= Extract to read =
####
HalavenTM (There may be other names for this medication)
How is it Administered?
This medication is given by injection into a vein (intravenous or IV), usually in your arm, wrist, hand, or chest. Eribulin is usually given on days 1 and 8 of a 21-day treatment cycle.
What is it Used For?
Eribulin is used to treat breast cancer that has spread to other parts of the body (metastasized) and that has already been treated with certain other chemotherapies.
How Does it Work?
Cancer is a group of diseases in which abnormal cells reproduce without control. Your chemo schedule is based upon your cancer type, how fast the cancer cells multiply, and the time of the cells’ reproductive cycle when the medication is the most likely to be effective. This is why chemotherapy is typically given in cycles.
####
= Supplied material =
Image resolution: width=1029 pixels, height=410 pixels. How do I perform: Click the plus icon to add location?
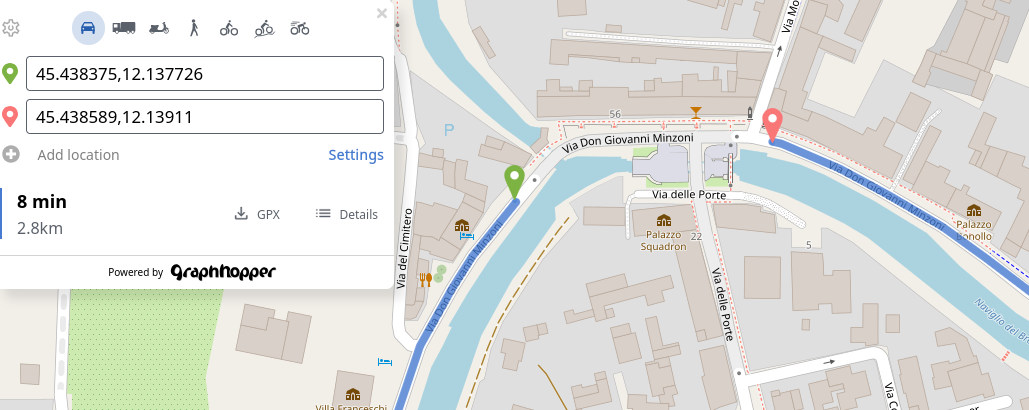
####
= Required work =
1/ According to the eribulin text, on which days of a 21-day treatment cycle is the drug usually given?
2/ Continue the eribulin text from where it stops.
The data has nothing to do with what follows.

= Answers by task =
1/ Days 1 and 8.

2/
Eribulin is in a class of drugs known as microtubule dynamics inhibitors. It works by interrupting the normal cell cycle of the cancer cells and causing the cancer cells to die.
The faster cells reproduce, the more likely it is that chemotherapy will damage and/or kill them. Since there are some types of cells in your body that naturally reproduce rapidly, these types of cells are likely to be damaged/destroyed by chemo. These normal cells will eventually grow back and be healthy. During treatment, however, you may experience side effects involving the cells that line the digestive tract (mouth, stomach, and intestines), the hair follicles, and bone marrow.